Open CrazyMonkeyCM2 opened 5 months ago
Another issue: if you use another cuda device (eg cuda:1) with deepspeed, the device isn't passed along to deepspeed which will try and use cuda:0
What I did to work around this was:
CUDA_VISIBLE_DEVICES=9
-d="cuda"
Don't set a specific device like -d="cuda:9"
with the env var, or I get an error. Just filter your devices with the CUDA_VISIBLE_DEVICES
env var.
Traceback (most recent call last):
File "D:\Projects\ai\xtts-api-server\.conda\lib\runpy.py", line 196, in _run_module_as_main
return _run_code(code, main_globals, None,
File "D:\Projects\ai\xtts-api-server\.conda\lib\runpy.py", line 86, in _run_code
exec(code, run_globals)
File "D:\Projects\ai\xtts-api-server\xtts_api_server\__main__.py", line 46, in <module>
from xtts_api_server.server import app
File "D:\Projects\ai\xtts-api-server\xtts_api_server\server.py", line 74, in <module>
XTTS.load_model()
File "D:\Projects\ai\xtts-api-server\xtts_api_server\tts_funcs.py", line 187, in load_model
self.load_local_model(load = is_official_model)

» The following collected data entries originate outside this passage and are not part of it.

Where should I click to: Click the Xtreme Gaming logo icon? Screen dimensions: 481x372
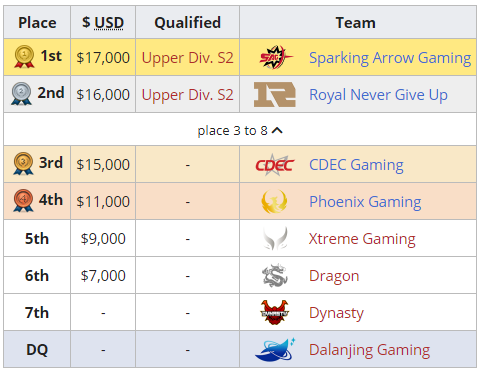(x=275, y=239)
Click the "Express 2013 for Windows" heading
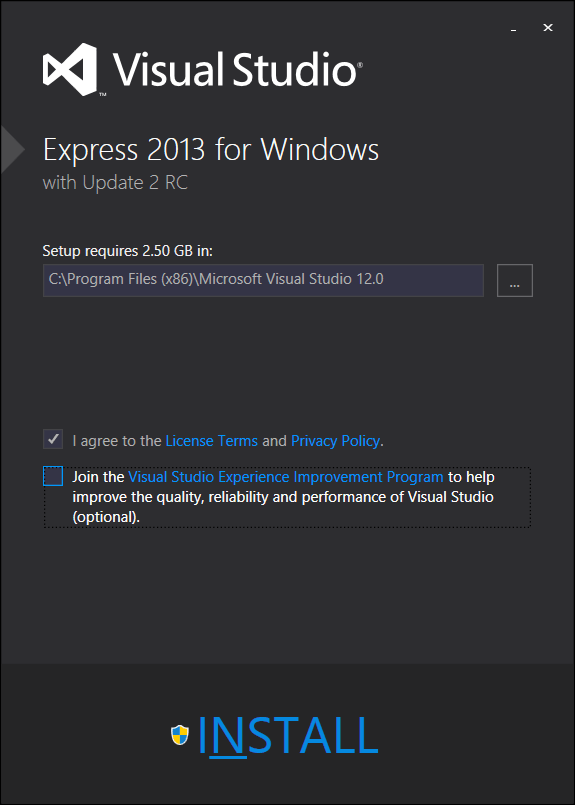The width and height of the screenshot is (575, 805). click(211, 150)
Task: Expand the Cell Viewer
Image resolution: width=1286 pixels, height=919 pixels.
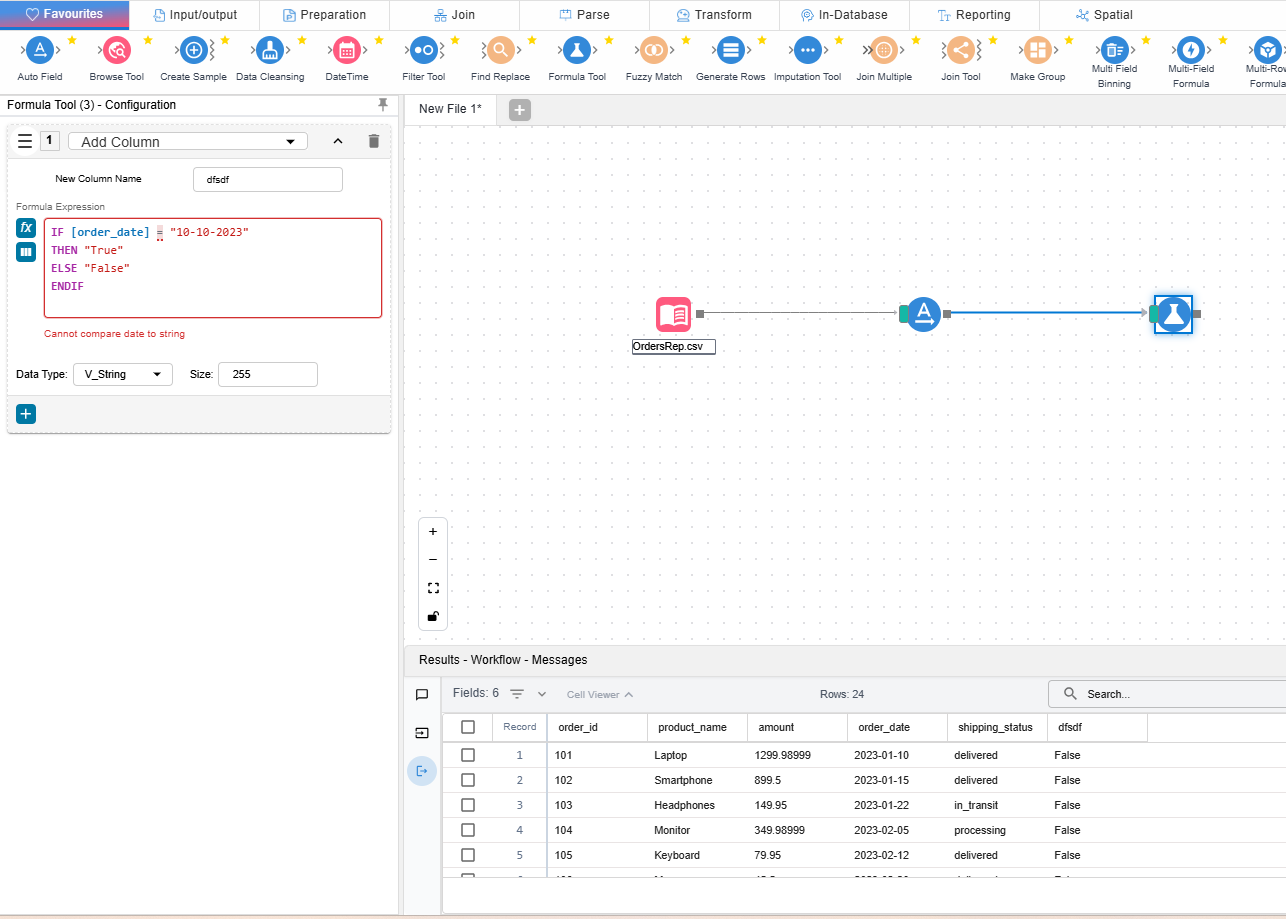Action: (600, 694)
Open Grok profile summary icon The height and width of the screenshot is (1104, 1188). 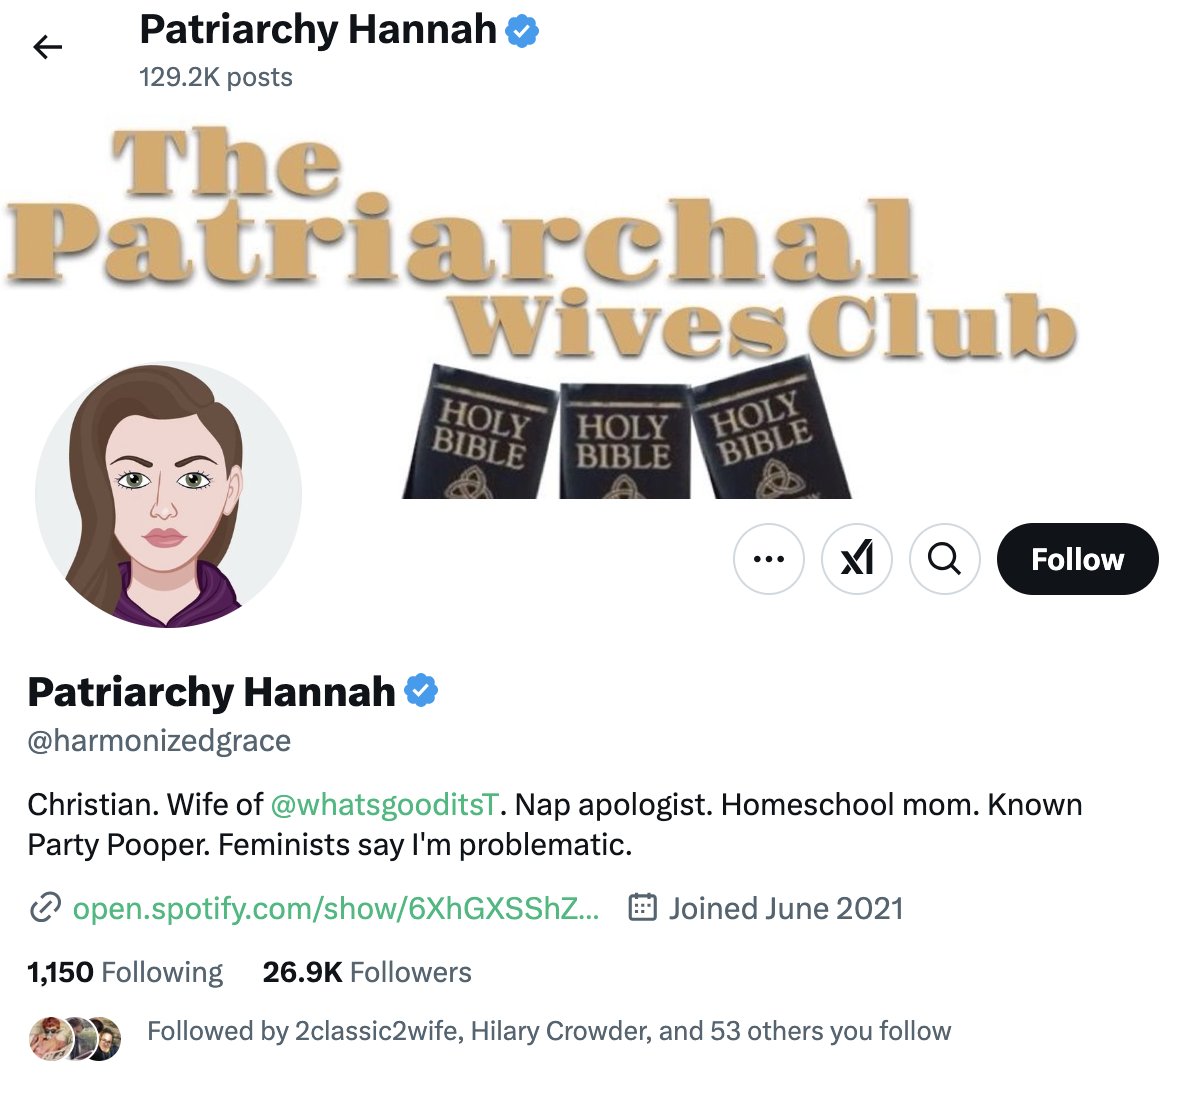[x=857, y=559]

File "D:\Projects\ai\xtts-api-server\xtts_api_server\tts_funcs.py", line 210, in load_local_model
self.model.to(self.device)
File "D:\Projects\ai\xtts-api-server\.conda\lib\site-packages\torch\nn\modules\module.py", line 1160, in to
return self._apply(convert)
File "D:\Projects\ai\xtts-api-server\.conda\lib\site-packages\torch\nn\modules\module.py", line 810, in _apply
module._apply(fn)
File "D:\Projects\ai\xtts-api-server\.conda\lib\site-packages\torch\nn\modules\module.py", line 810, in _apply
module._apply(fn)
File "D:\Projects\ai\xtts-api-server\.conda\lib\site-packages\torch\nn\modules\module.py", line 810, in _apply
module._apply(fn)
File "D:\Projects\ai\xtts-api-server\.conda\lib\site-packages\torch\nn\modules\module.py", line 833, in _apply
param_applied = fn(param)
File "D:\Projects\ai\xtts-api-server\.conda\lib\site-packages\torch\nn\modules\module.py", line 1158, in convert
return t.to(device, dtype if t.is_floating_point() or t.is_complex() else None, non_blocking)

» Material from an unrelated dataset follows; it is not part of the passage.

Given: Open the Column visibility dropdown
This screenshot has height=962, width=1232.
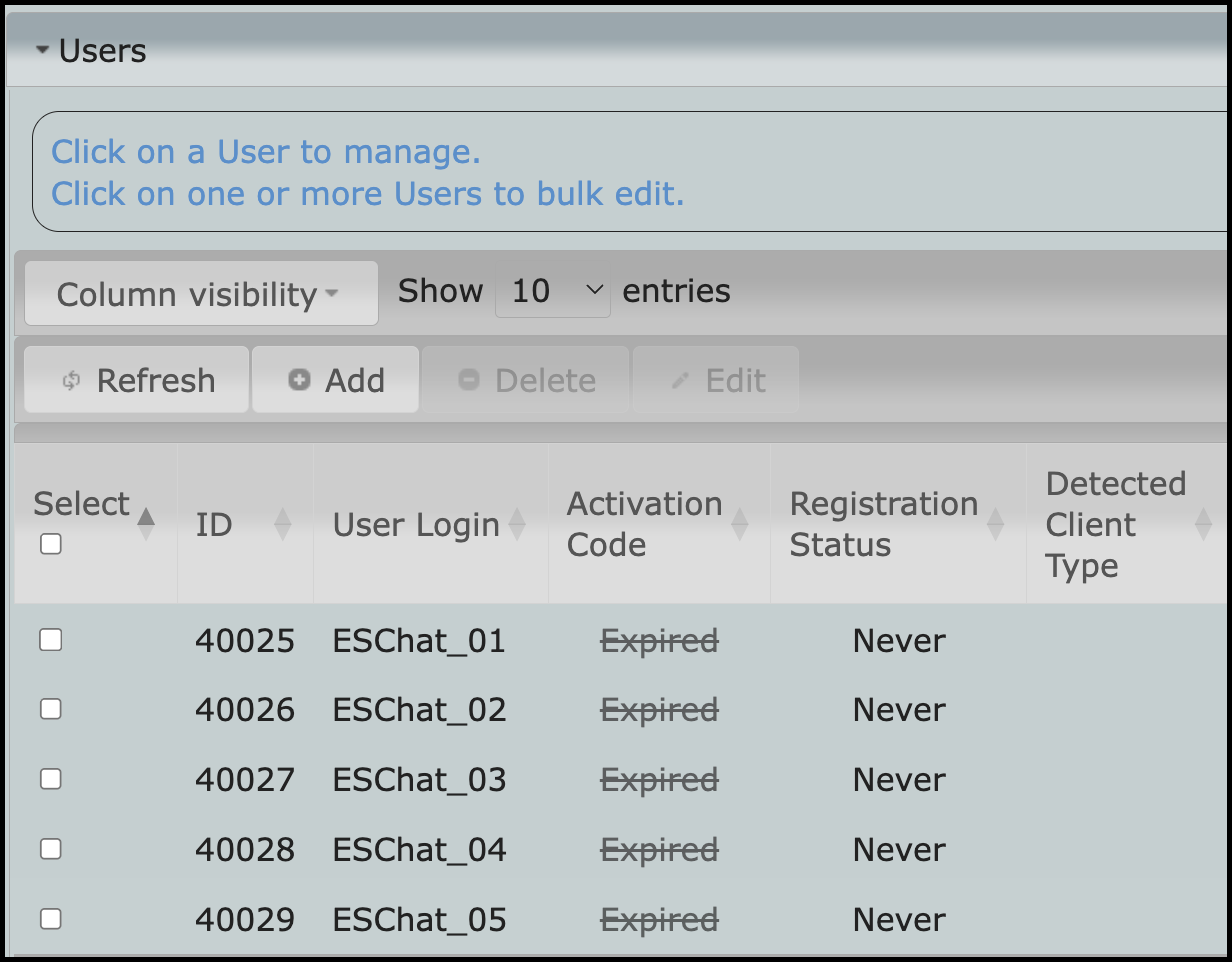Looking at the screenshot, I should pos(200,294).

RuntimeError: CUDA error: invalid device ordinal
CUDA kernel errors might be asynchronously reported at some other API call, so the stacktrace below might be incorrect.

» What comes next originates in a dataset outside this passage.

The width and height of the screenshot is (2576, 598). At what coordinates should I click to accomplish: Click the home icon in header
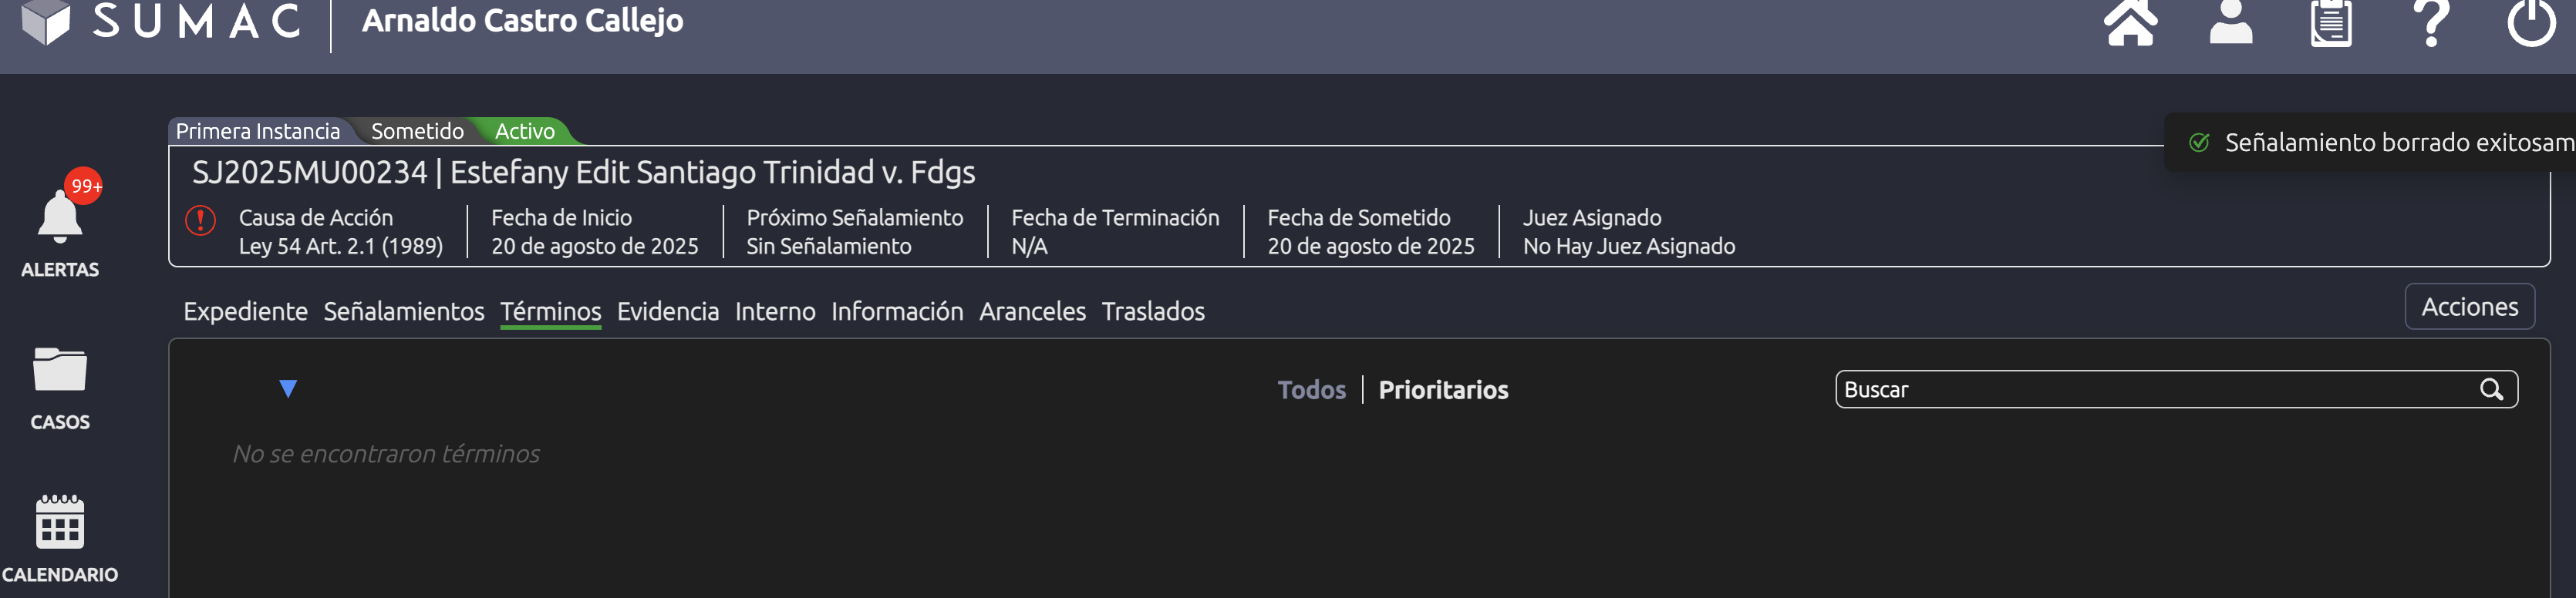point(2130,22)
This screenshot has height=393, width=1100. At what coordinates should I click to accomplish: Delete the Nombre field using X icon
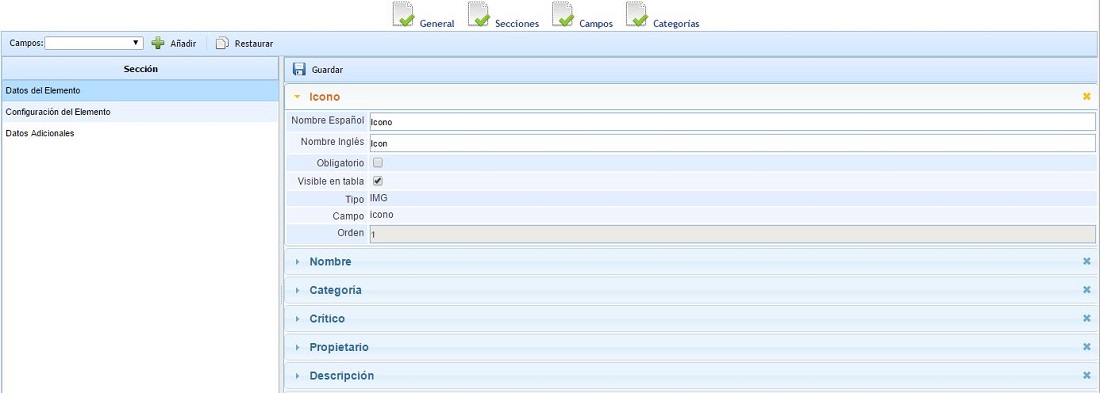(1087, 261)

For debugging consider passing CUDA_LAUNCH_BLOCKING=1.
Compile with `TORCH_USE_CUDA_DSA` to enable device-side assertions.
I have two graphics cards in my system. cuda:0 is for LLM and I am trying to use cuda:1 for xtts. Without "--streaming-mode" or "--streaming-mode-improve" It will use CPU or CUDA:1 just fine, but if either is used it seems to be hard coded for cuda:0 for some reason? There are no errors to post, it works either way, but its causing slow LLM speeds from low vram. Here is how I am launching it: (From pc, Windows, using venv) "call venv\Scripts\activate python -m xtts_api_server --streaming-mode-improve --stream-play-sync --device cuda:1"
Another proof it is being overridden is that this will give an error since I have no cuda:9: "python -m xtts_api_server --device cuda:9", error "RuntimeError: CUDA error: invalid device ordinal"
But this runs with no error and runs on cuda:0 anyway. "python -m xtts_api_server --streaming-mode-improve --stream-play-sync --device cuda:9"
I've read the "About Streaming mode" info link, so I hope I am not missing something. I tried looking at the code, but I am not a python guy, but I found no obvious issue. Thanks for any into or a fix!